Writing contest was held in celebration of the Meyers Health Care Institute’s 25th anniversary

Fourth-year medical student Megan Hansen at her white coat ceremony in 2018.

In celebration of the 25th anniversary of the Meyers Health Care Institute, third-year students in the T.H. Chan School of Medicine participating in the 2021 Health Policy and the Practice of Medicine Interstitial were encouraged to take part in an essay contest focused on personal experiences related to contemporary health policy issues.

Megan Hansen, now a fourth-year student, was selected as the winner of the contest and her essay was published in Worcester Medicine. Hansen shares the story of a 30-year-old homeless patient diagnosed with cancer caused by HIV, the struggles she faced, and the free services she received at the National Institutes of Health, including inpatient services, chemotherapy, antipsychotic medication and social work consults.

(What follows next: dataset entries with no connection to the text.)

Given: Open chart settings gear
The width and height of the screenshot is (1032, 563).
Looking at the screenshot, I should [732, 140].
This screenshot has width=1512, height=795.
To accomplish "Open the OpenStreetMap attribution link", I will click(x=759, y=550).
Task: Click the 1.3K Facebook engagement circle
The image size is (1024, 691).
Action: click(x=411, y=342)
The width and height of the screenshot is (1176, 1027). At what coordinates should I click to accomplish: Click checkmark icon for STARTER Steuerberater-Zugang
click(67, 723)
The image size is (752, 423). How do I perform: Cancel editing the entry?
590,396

Hansen’s essay, “A Fresh Start,” illustrates the significant role both the COVID-19 pandemic and her year of oncologic clinical research at NIH played in her understanding of the shortcomings of the U.S. health care payment system, which she describes as “fractured” and “profit-driven,” and the uphill battle patients face to afford safe housing, mental health services and substance abuse counseling.

Similarly, medical student Shervin Rezaei, the contest’s second place winner, writes in his essay “Reflections on the Cost of Statins of Bread and Jewels,” the difficulties of affording health insurance and the financial burden placed on patients in the U.S. to access quality health care.

Read both essays here.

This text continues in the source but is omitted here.